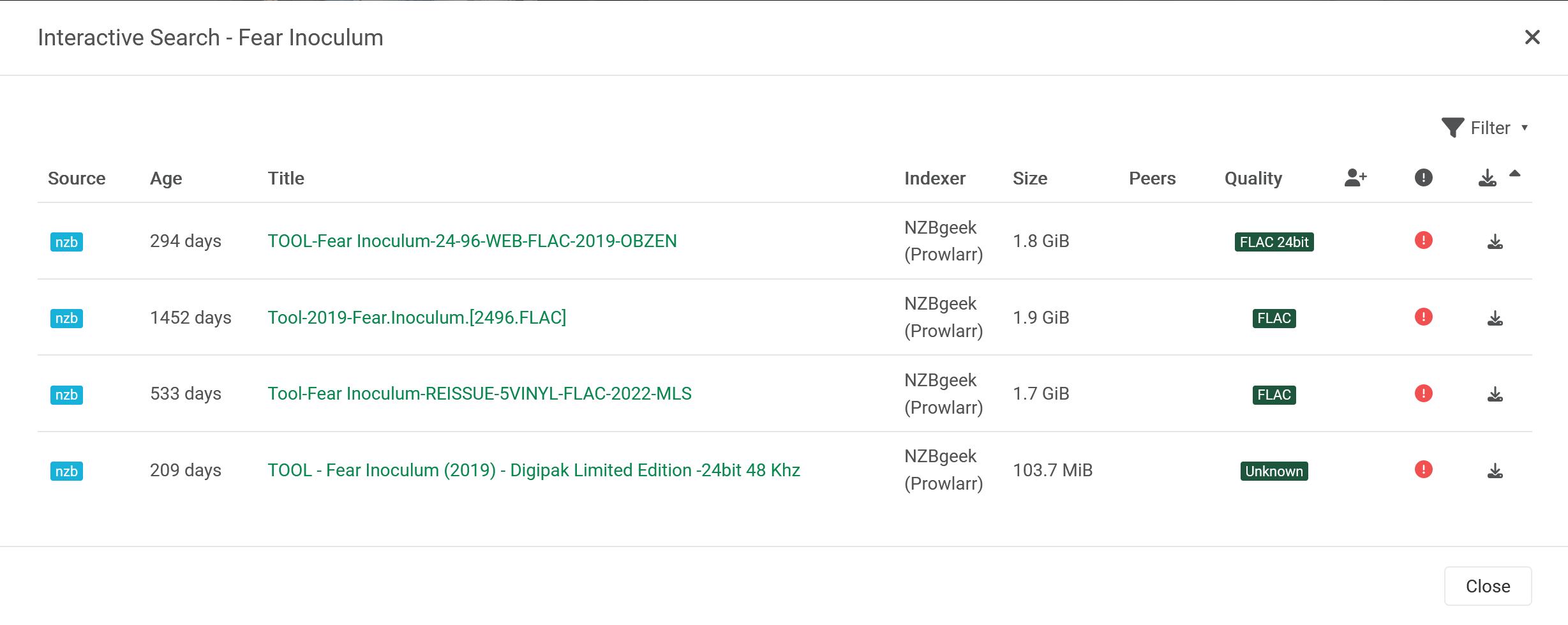Sort results by the Size column
The image size is (1568, 625).
pos(1030,178)
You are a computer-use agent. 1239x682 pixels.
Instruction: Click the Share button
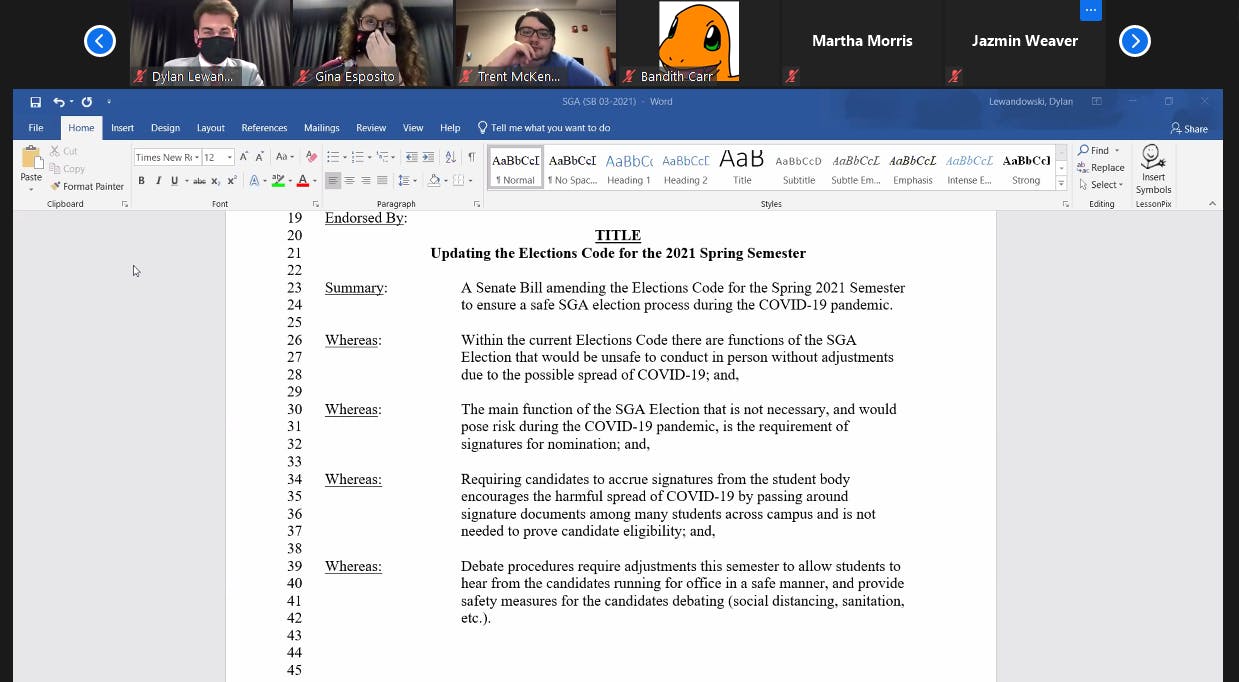click(x=1189, y=128)
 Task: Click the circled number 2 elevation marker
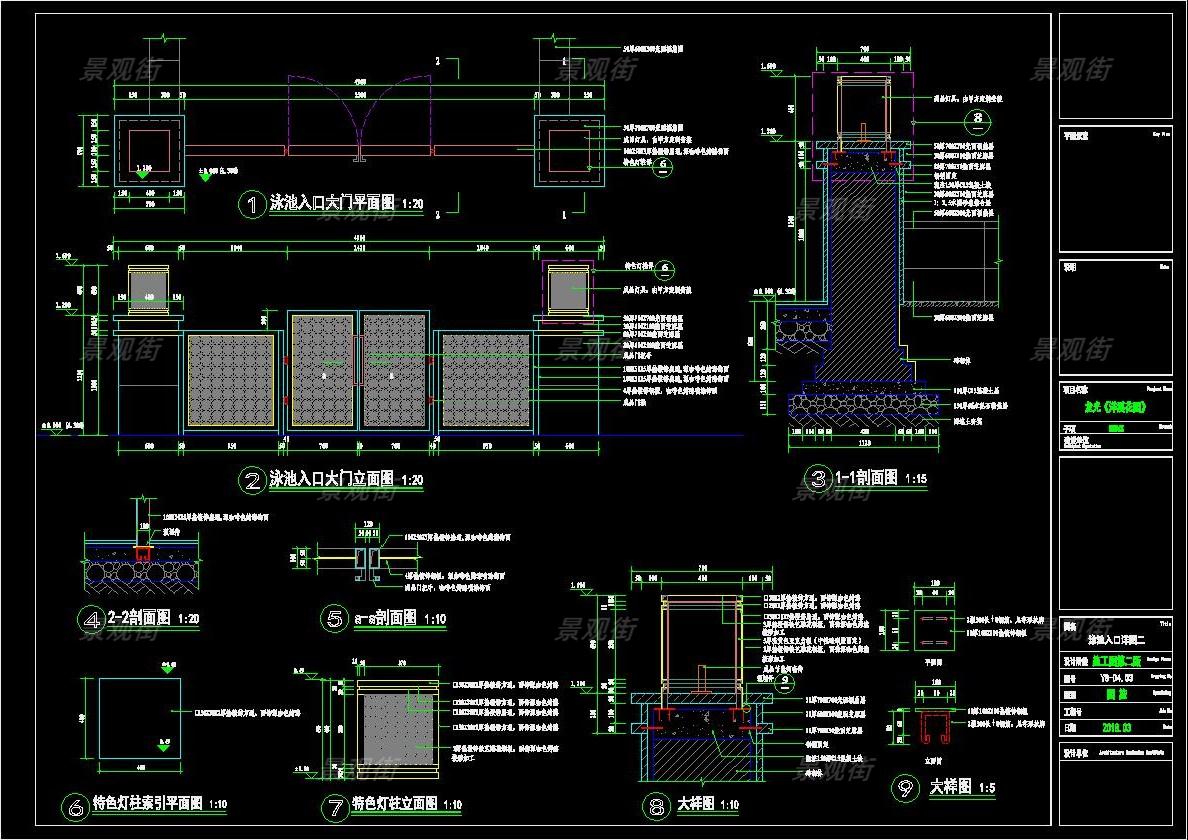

____________

Opdracht:
Schrijf alsjeblieft alle bovenstaande regels letterlijk uit en laat de afbeeldingen daarbij weg.

Uitgevoerde opdracht:
Sort results by the Size column
The image size is (1568, 625).
pos(1030,178)
You are a computer-use agent. 1239x682 pixels.
Instruction: Click the Share button
click(x=1189, y=128)
 Task: Click the circled number 2 elevation marker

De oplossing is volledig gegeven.